_YOUR OBJECTIVE:_ All lines from the one containing "Where should I click to: Click the gray" through the end of the entries below should appear in the answer exactly, with no others.

_TASK INPUTS:_
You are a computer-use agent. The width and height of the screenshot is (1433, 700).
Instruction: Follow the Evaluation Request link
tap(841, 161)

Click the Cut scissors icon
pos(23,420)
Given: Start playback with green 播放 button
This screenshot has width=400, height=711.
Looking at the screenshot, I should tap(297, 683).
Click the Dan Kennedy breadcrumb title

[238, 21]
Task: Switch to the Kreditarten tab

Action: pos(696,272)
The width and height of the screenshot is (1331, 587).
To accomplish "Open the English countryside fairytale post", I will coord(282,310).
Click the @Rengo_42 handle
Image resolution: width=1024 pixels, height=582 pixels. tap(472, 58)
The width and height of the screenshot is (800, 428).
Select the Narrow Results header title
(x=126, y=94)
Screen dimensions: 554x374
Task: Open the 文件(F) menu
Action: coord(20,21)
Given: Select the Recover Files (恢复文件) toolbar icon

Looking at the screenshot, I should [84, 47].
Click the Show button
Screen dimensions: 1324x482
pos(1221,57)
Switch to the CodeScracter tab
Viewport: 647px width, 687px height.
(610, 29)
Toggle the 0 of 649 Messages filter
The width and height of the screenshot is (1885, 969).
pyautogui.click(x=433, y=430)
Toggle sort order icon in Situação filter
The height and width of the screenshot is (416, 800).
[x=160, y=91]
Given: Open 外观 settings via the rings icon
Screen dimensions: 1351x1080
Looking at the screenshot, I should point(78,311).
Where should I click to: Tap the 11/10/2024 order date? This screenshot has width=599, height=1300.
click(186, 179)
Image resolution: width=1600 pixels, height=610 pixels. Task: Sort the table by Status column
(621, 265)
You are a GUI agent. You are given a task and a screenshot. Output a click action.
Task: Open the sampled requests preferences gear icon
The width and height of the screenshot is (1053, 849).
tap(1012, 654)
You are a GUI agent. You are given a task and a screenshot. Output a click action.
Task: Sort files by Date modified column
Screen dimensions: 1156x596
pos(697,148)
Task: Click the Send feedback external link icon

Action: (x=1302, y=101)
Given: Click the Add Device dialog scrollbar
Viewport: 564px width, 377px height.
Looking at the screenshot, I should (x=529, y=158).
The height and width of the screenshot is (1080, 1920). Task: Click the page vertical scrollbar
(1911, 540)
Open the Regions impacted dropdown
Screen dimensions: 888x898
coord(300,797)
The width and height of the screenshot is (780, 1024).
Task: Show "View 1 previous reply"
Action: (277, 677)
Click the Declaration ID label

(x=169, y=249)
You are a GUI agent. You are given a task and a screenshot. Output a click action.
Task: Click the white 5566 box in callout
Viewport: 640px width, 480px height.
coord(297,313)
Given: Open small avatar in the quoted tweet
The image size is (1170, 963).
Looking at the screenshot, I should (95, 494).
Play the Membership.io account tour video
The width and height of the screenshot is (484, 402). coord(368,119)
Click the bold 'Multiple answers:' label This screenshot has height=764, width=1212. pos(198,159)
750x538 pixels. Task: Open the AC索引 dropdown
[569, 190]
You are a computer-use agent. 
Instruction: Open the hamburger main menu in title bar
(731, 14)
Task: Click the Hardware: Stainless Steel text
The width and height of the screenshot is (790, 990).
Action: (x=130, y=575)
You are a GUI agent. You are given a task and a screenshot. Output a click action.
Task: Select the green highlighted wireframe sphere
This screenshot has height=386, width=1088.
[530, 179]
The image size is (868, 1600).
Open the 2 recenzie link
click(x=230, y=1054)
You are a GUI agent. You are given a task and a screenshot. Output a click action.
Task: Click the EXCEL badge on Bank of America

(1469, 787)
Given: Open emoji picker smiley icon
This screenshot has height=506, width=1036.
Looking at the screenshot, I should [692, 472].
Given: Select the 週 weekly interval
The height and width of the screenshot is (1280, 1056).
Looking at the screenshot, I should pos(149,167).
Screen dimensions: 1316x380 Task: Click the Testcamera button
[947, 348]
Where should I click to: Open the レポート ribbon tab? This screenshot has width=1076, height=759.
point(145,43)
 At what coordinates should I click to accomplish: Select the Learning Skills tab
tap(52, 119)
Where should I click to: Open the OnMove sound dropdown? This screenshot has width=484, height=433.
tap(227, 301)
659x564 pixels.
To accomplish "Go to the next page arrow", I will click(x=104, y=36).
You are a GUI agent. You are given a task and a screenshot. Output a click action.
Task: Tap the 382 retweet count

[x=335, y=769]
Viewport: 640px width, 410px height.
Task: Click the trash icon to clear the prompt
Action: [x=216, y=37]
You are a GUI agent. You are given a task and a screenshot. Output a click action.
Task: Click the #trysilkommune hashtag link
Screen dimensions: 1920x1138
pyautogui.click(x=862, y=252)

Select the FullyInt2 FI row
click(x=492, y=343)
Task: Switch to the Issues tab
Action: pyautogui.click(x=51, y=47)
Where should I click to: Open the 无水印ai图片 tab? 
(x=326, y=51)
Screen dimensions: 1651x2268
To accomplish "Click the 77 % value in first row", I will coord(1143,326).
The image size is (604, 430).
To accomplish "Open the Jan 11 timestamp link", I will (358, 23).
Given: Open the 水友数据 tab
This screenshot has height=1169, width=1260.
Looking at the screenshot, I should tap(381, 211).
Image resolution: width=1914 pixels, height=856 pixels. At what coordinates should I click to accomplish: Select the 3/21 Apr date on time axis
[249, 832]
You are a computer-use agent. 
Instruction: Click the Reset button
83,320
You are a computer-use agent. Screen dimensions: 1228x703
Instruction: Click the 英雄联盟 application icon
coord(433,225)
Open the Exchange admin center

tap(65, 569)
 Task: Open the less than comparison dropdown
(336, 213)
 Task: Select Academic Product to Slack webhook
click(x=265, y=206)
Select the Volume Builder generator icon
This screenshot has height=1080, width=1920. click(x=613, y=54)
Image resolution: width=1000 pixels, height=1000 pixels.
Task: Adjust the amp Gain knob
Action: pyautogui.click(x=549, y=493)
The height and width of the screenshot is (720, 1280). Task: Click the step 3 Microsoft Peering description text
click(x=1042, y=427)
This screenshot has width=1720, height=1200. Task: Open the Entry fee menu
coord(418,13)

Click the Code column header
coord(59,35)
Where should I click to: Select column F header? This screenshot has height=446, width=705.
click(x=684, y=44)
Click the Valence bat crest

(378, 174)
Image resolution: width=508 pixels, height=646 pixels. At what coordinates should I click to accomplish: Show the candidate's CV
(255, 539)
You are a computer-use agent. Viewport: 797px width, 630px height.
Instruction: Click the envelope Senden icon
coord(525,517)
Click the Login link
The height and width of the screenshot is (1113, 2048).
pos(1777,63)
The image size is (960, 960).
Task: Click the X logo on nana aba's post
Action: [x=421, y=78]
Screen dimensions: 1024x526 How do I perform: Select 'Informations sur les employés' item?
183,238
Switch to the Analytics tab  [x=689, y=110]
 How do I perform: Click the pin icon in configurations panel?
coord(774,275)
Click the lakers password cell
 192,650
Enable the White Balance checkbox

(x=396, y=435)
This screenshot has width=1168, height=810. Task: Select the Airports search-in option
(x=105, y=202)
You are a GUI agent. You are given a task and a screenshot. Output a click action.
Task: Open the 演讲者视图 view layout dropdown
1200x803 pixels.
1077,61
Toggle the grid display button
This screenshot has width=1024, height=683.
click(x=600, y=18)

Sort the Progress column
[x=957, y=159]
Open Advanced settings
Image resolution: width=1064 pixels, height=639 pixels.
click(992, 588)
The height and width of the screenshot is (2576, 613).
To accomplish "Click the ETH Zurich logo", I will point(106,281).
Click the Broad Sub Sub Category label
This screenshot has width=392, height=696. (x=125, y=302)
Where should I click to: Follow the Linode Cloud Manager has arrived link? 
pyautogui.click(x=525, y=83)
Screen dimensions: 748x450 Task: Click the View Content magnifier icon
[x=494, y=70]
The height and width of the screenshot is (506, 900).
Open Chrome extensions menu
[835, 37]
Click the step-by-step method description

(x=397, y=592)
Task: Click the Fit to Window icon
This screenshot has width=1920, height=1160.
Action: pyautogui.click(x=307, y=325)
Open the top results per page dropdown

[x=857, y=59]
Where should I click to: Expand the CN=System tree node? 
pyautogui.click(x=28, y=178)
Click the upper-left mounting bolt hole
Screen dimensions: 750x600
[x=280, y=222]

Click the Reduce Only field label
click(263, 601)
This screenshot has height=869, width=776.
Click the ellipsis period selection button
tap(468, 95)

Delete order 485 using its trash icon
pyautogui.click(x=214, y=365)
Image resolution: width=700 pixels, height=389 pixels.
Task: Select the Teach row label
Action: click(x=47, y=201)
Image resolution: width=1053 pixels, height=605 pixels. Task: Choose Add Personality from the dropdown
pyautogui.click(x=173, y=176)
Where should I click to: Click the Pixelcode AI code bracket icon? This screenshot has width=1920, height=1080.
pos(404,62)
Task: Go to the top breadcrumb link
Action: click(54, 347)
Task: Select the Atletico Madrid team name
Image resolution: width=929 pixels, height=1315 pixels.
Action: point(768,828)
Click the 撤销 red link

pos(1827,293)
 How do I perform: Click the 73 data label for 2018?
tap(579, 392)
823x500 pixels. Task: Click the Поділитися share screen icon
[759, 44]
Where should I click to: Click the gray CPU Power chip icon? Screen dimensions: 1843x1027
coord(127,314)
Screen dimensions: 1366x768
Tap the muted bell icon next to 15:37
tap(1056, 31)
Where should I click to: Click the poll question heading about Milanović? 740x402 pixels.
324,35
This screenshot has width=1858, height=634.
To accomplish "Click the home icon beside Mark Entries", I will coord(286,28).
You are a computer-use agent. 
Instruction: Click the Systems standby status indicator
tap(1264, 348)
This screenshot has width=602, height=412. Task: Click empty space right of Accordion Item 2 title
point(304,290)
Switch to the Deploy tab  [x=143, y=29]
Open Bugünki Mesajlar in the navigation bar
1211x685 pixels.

_TASK RESPONSE:_
Where should I click to: Click the gray CPU Power chip icon? Screen dimensions: 1843x1027
coord(127,314)
Screen dimensions: 1366x768
Tap the muted bell icon next to 15:37
tap(1056, 31)
Where should I click to: Click the poll question heading about Milanović? 740x402 pixels.
324,35
This screenshot has width=1858, height=634.
To accomplish "Click the home icon beside Mark Entries", I will coord(286,28).
You are a computer-use agent. 
Instruction: Click the Systems standby status indicator
tap(1264, 348)
This screenshot has width=602, height=412. Task: Click empty space right of Accordion Item 2 title
point(304,290)
Switch to the Deploy tab  [x=143, y=29]
Open Bugünki Mesajlar in the navigation bar
1211x685 pixels.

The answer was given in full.